** RECORDS FOR PROCESSING follows **

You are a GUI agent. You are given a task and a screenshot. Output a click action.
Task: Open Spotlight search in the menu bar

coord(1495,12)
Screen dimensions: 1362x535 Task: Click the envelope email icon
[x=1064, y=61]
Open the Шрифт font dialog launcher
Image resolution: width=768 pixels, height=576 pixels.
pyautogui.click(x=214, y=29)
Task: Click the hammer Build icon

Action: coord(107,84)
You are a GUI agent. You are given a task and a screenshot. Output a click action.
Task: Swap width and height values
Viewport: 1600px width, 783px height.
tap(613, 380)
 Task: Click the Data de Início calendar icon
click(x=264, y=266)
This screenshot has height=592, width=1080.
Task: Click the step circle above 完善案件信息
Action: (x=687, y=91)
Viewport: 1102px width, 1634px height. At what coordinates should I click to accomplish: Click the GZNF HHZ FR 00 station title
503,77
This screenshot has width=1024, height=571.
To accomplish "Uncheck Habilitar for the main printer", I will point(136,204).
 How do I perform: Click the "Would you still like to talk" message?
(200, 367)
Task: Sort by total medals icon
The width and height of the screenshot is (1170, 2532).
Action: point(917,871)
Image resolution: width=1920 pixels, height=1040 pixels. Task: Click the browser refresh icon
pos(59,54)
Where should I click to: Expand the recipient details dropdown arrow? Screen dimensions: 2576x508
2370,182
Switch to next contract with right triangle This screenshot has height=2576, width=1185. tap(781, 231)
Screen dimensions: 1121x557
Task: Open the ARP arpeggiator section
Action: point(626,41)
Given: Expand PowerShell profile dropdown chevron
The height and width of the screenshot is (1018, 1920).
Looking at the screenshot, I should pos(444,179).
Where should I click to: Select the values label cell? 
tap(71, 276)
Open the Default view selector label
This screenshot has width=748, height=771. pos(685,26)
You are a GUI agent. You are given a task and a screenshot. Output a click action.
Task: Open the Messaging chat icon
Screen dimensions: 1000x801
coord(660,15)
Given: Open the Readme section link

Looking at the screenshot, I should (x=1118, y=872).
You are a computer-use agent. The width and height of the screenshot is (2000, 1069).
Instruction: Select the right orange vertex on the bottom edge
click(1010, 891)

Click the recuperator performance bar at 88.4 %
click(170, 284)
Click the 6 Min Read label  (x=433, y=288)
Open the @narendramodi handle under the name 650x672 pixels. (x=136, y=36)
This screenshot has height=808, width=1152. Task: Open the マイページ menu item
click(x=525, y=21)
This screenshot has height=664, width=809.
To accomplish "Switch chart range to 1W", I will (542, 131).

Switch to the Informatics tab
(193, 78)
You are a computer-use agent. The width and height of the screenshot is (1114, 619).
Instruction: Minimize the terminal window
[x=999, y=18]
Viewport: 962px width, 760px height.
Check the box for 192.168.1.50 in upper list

** End of RECORDS FOR PROCESSING **

● **TASK GOAL**
The output should be exactly the lines above from the line containing "Open the Шрифт font dialog launcher" to the line containing "Task: Sort by total medals icon", inclusive, with no other lines.

● **OUTPUT OF THE EXERCISE**
Open the Шрифт font dialog launcher
Image resolution: width=768 pixels, height=576 pixels.
pyautogui.click(x=214, y=29)
Task: Click the hammer Build icon

Action: coord(107,84)
You are a GUI agent. You are given a task and a screenshot. Output a click action.
Task: Swap width and height values
Viewport: 1600px width, 783px height.
tap(613, 380)
 Task: Click the Data de Início calendar icon
click(x=264, y=266)
This screenshot has height=592, width=1080.
Task: Click the step circle above 完善案件信息
Action: (x=687, y=91)
Viewport: 1102px width, 1634px height. At what coordinates should I click to accomplish: Click the GZNF HHZ FR 00 station title
503,77
This screenshot has width=1024, height=571.
To accomplish "Uncheck Habilitar for the main printer", I will point(136,204).
 How do I perform: Click the "Would you still like to talk" message?
(200, 367)
Task: Sort by total medals icon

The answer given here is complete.